Student Revolt, 1909

 

From International Socialism, No.30 (1st series), Autumn 1967, p.32.
Transcribed & marked up by Einde O’Callaghan for ETOL.

 

Central Labour College
William W. Craik
Lawrence & Wishart, 30s.

Student revolts are not a phenomenon of the 1960s, but despite the upheavals at Berkeley and LSE, they may be getting weaker in their fundamental challenges to the educational establishment. Oxford colleges originated from dissenting students of Paris University, and Cambridge dissenters from Oxford. William W Craik, ex-Principal of the Central Labour College and dissenter from Ruskin College, has now given his view of the Ruskin strike of 1909.

We now know that it was not because the Ruskin Governors wanted Jevons taught instead of Marx that Dennis Hird was sacked, but because Convocation were worried at the depth of Hird’s teaching of sociology and dialectic. Convocation sought to kill off the Ruskin upstarts by pressing for the absorption of the college into the University. So convinced were the students that Hird was right that they broke with Ruskin on the principle of absorption and followed their Principal to London where the only independent Labour College survived until 1928, when the TUC administered the coup de grace where the Oxford Convocation had failed.
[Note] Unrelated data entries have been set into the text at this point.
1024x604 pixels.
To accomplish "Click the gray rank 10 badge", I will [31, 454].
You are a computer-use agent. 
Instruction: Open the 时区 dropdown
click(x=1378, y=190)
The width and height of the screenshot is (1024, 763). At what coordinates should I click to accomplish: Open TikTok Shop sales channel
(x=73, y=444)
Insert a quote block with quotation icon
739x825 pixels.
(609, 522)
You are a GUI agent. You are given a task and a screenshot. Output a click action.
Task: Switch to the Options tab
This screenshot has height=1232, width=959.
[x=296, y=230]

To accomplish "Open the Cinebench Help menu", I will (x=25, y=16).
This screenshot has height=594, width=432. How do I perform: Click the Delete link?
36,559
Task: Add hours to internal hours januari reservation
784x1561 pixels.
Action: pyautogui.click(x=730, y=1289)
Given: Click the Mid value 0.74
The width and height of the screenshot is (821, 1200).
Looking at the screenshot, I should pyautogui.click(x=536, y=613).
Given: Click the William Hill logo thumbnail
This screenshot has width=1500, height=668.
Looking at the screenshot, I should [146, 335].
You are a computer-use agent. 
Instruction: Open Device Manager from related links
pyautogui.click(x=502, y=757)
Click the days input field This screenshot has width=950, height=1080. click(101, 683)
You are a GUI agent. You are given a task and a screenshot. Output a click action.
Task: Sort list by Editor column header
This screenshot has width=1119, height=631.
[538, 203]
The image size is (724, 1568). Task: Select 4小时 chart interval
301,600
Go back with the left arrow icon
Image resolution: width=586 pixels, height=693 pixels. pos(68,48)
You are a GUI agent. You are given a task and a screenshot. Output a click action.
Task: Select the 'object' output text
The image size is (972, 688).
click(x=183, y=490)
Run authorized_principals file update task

Craik shows clearly the machinations to keep control of the seats of learning and thereby the working-class vote by deposing Hird at Ruskin. The later reaction of the TUC and others denigrating the CLC and subsequently destroying it indicates how successful was the work of the earlier reactionaries. We must be grateful to the author for outlining the reasons for the closing of the CLC; not as Cole and Postgate claimed ‘owing to internal disorders,’ but pressure in the General Council of the TUC against the CLC’s independent educational policy and the failure of the Swansea TUC in 1928 to commend support of the CLC by a trade-union levy.

Residential long-term teaching at the CLC ended when the TUC decided to back the National Council of Labour Colleges but it was inevitable that when the reservoir of tutors from the CLC dried up that the NCLC would not survive. The TUC took over the functions of the NCLC in 1964 and the teaching is now shared with the WEA and the TUC Education department. One important link remains, Plebs itself, begun by the Ruskin students in 1908 as a voice of protest and now continuing under the protection of the Fabian Society. Old subscribers to Plebs know they can now turn to Volume 1 for Noah Ablett’s article on The relation of Ruskin College to the Labour Movement, and in the June 1909 issue the reasons for the students’ strike. Also Sevan’s essay on the Communist Manifesto in 1924.

Finally one is impressed by the curriculum of the Central Labour College; it is a testimony to the tenacity and singleness of purpose of the Ruskin strikers and one can appreciate why they did not wish to exchange this for the effete Oxford alternatives. There is a suggestion that at the LSE there is a student opposition to the administration of the school and the method of teaching; it is regrettable that the reasons do not also include the content of what is taught. Bill Craik has performed a valuable service to the labour movement and socialists by filling this gap in our knowledge of the Central Labour College. It should make chastening reading for many who doubt the importance of a command of dialectic.